● Problem to work on
Please copy the lines from the one with "Where should I click to: Open the hamburger" up to and including the one with "(x=447, y=688)", leaving the pictures out of your answer.

* start Provided records *

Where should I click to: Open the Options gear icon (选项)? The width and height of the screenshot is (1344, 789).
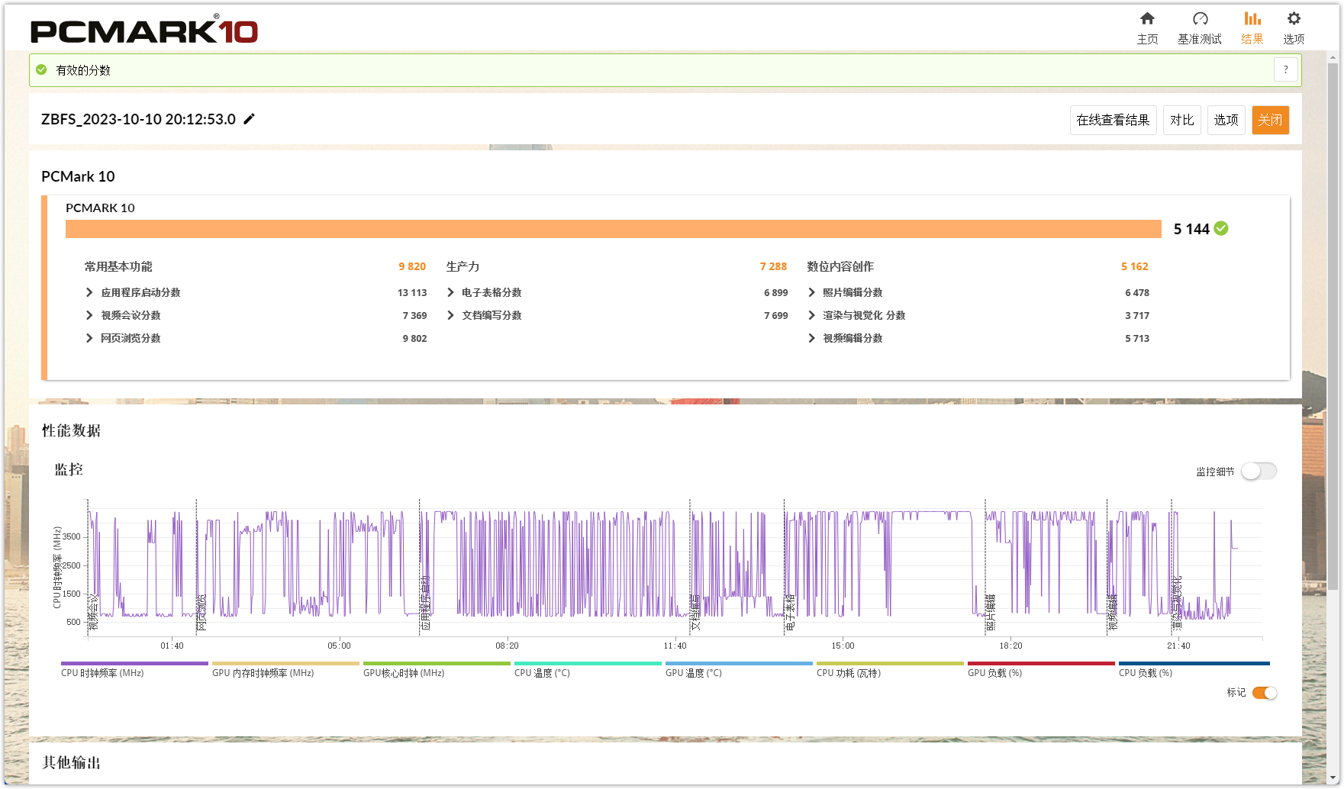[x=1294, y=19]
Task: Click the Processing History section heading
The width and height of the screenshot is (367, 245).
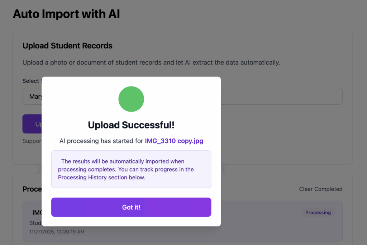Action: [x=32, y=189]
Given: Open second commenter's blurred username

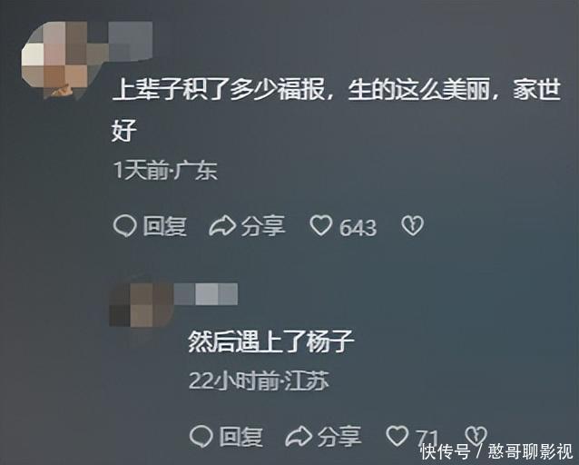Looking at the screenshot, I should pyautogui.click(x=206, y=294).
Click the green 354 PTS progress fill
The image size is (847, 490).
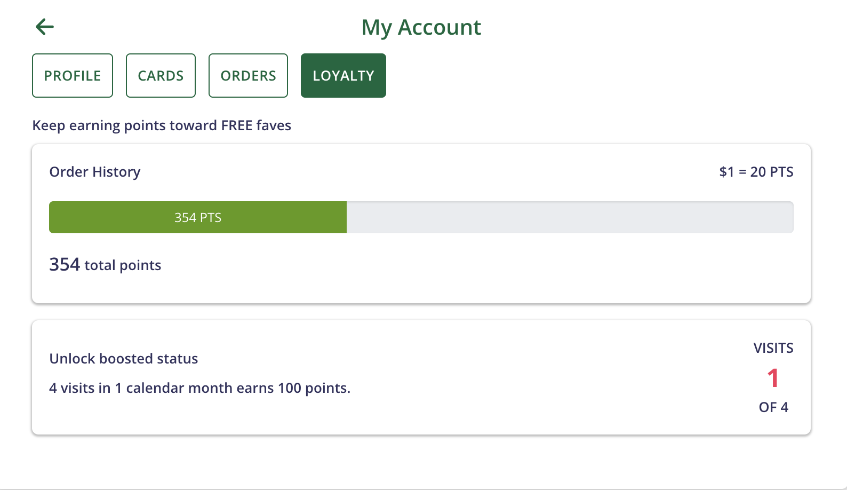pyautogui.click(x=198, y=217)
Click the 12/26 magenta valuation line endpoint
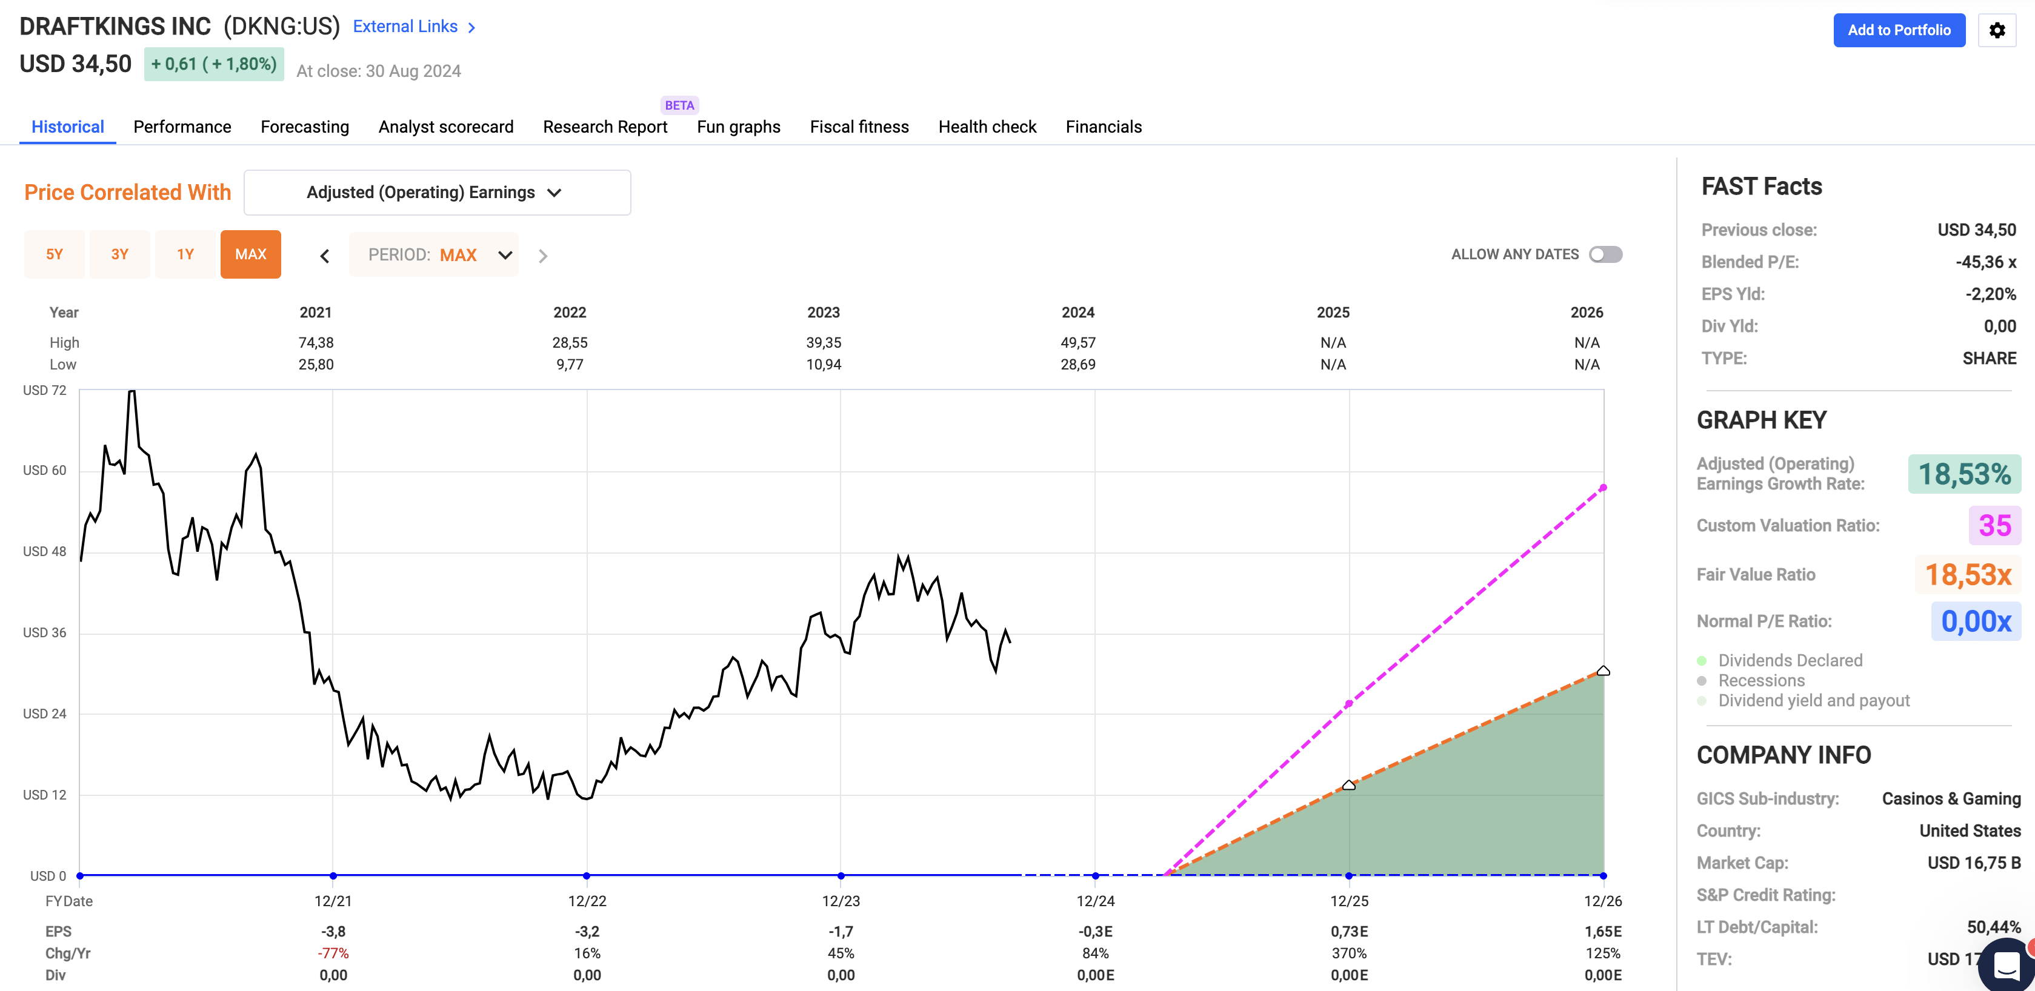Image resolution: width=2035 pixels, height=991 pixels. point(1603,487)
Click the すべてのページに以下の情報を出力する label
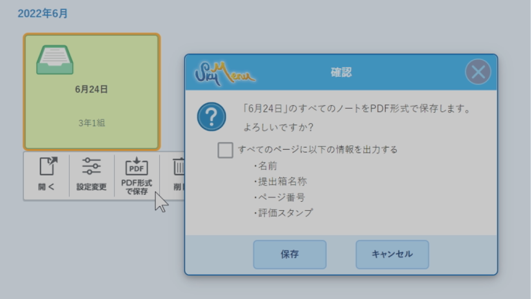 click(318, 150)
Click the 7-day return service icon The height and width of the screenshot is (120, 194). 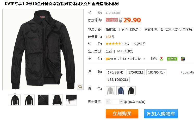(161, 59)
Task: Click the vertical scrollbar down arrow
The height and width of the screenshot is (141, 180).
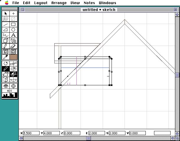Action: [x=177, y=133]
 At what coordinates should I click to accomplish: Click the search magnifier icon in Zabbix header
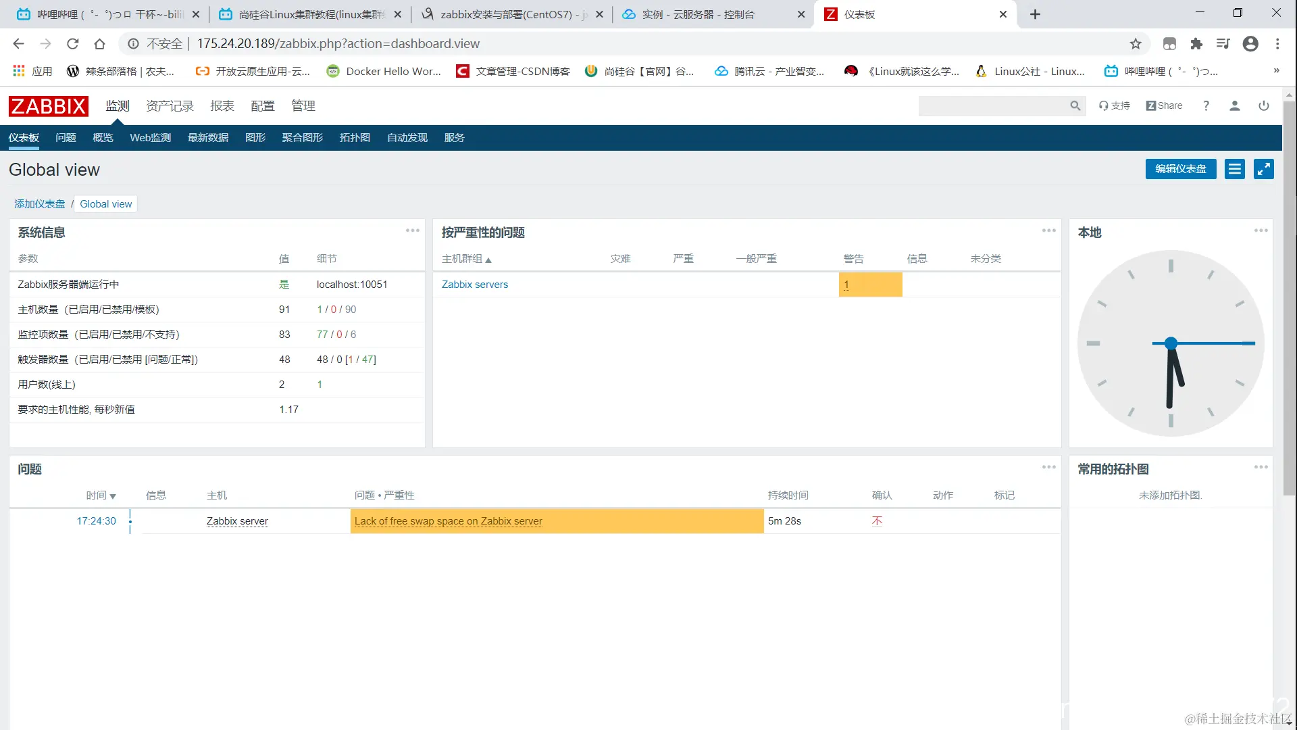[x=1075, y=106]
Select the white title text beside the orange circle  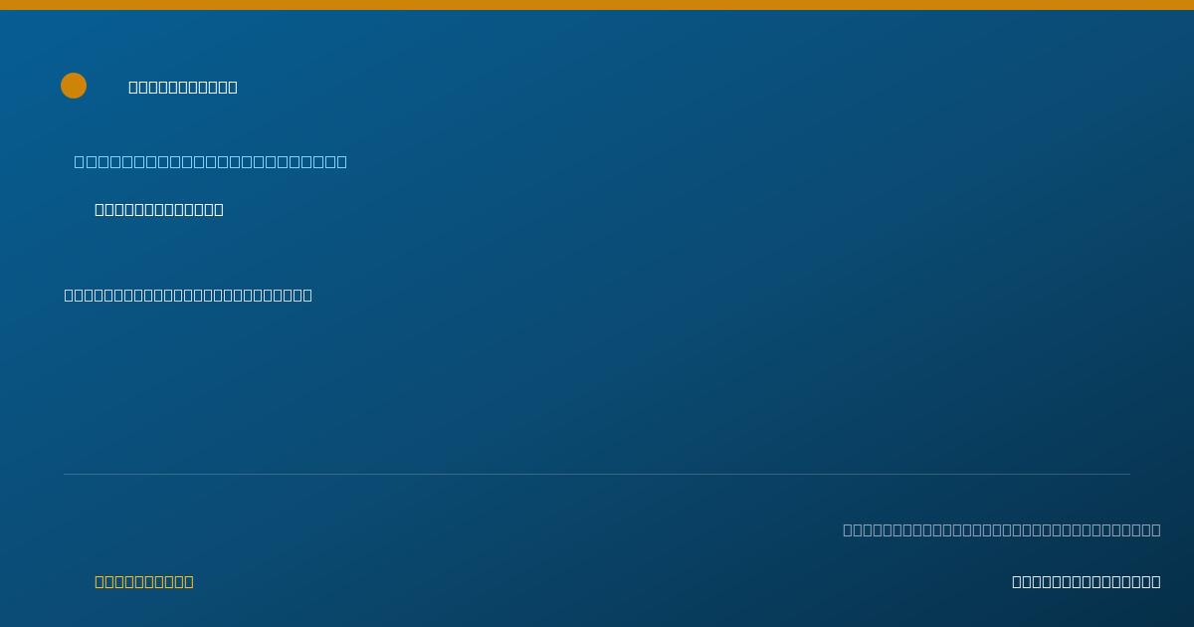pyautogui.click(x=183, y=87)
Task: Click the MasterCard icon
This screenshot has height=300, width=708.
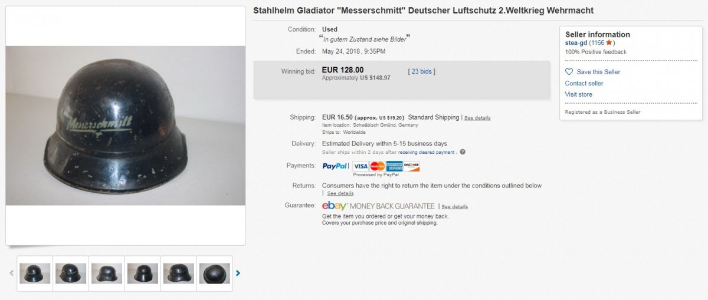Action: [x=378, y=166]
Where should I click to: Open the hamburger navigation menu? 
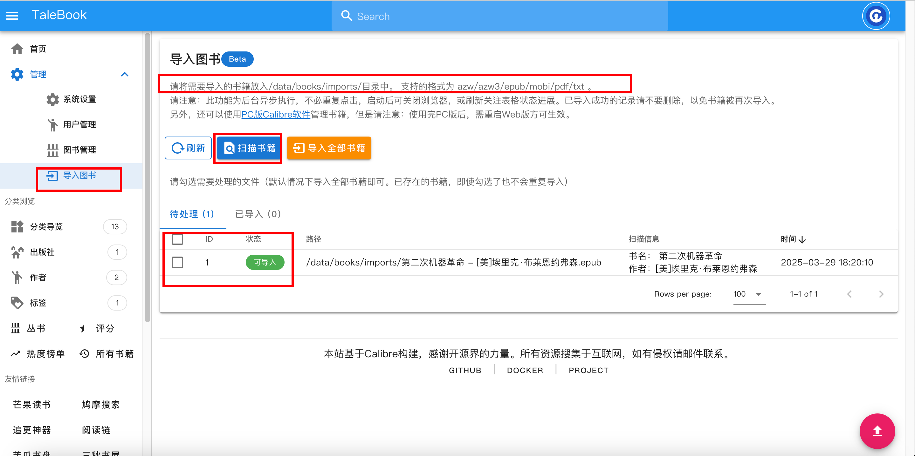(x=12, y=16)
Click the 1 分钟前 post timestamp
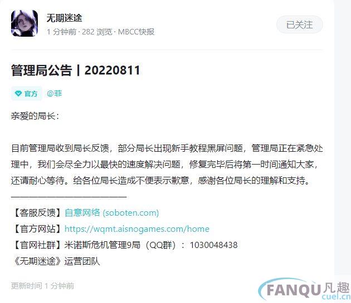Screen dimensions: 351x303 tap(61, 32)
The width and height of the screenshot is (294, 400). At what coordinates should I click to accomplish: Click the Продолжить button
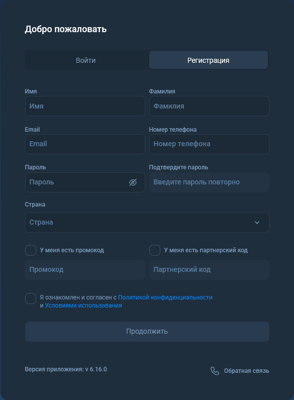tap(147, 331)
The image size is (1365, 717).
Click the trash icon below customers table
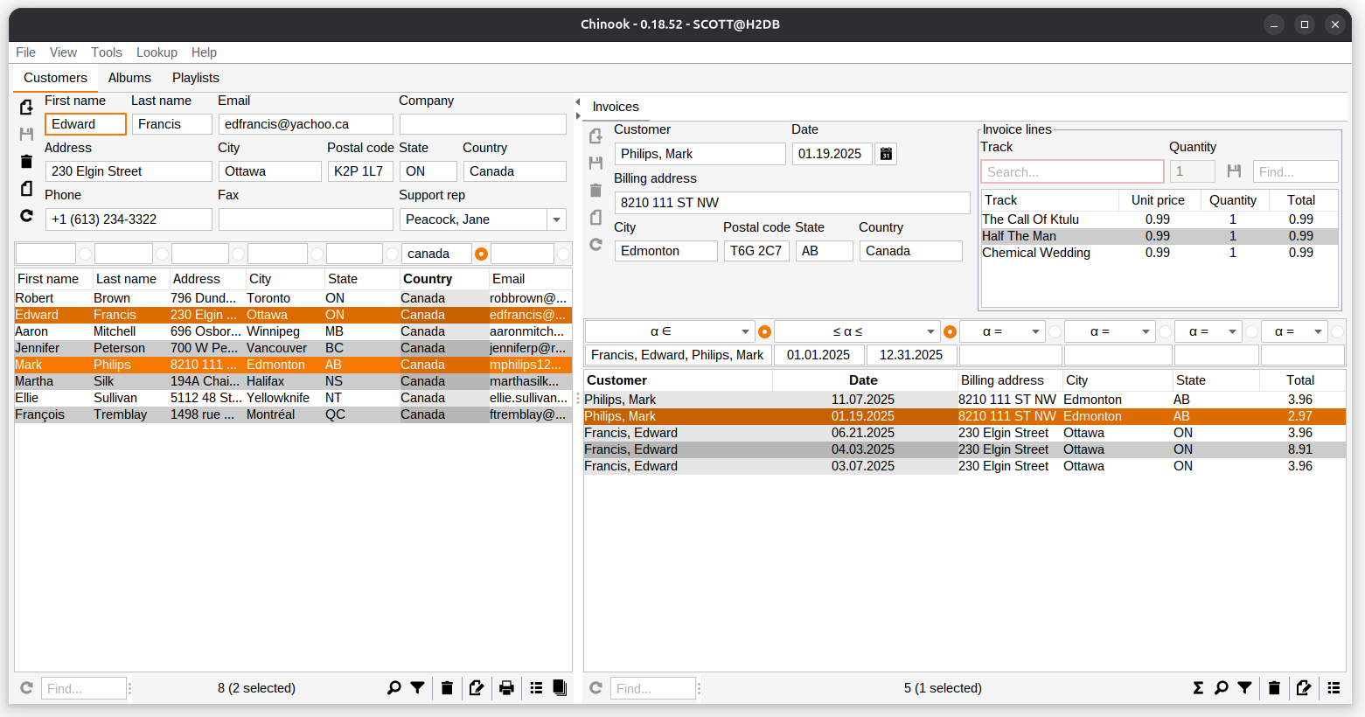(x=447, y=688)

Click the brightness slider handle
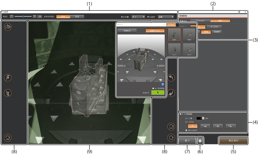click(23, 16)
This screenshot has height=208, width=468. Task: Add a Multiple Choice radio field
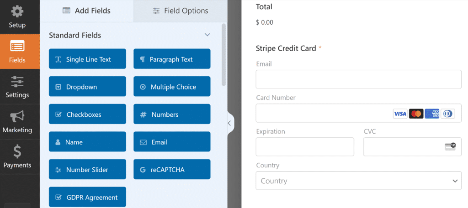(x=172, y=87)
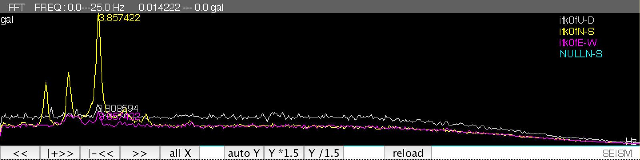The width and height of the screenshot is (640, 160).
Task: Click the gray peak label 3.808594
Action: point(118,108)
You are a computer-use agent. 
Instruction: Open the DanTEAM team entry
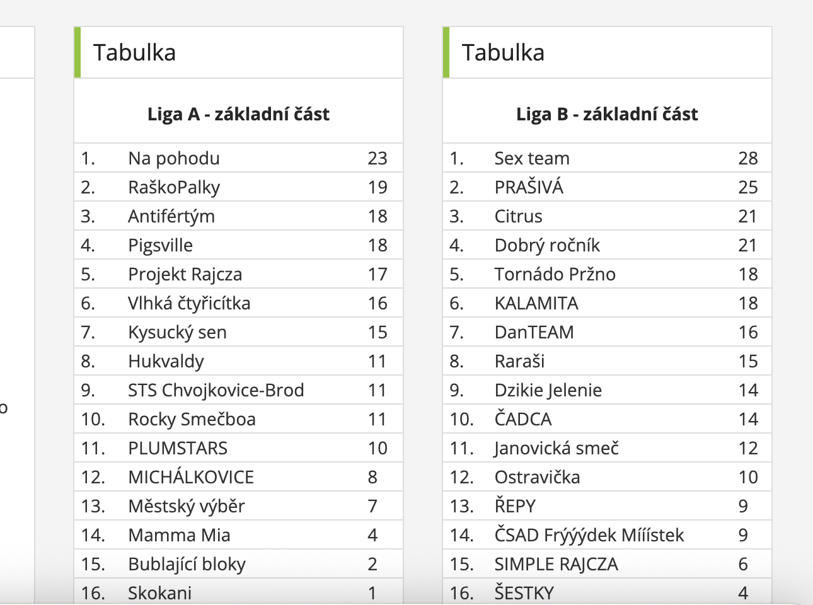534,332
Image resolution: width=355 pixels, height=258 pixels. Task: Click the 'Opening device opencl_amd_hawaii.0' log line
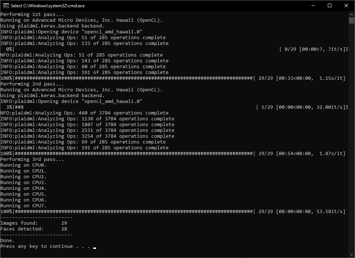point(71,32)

* end Provided records *

● The response
Where should I click to: Open the hamburger navigation menu? 
(x=12, y=16)
Click the 1 分钟前 post timestamp
Screen dimensions: 351x303 tap(61, 32)
The width and height of the screenshot is (294, 400). At what coordinates should I click to accomplish: Click the Продолжить button
tap(147, 331)
The image size is (1365, 717).
Click the trash icon below customers table
(x=447, y=688)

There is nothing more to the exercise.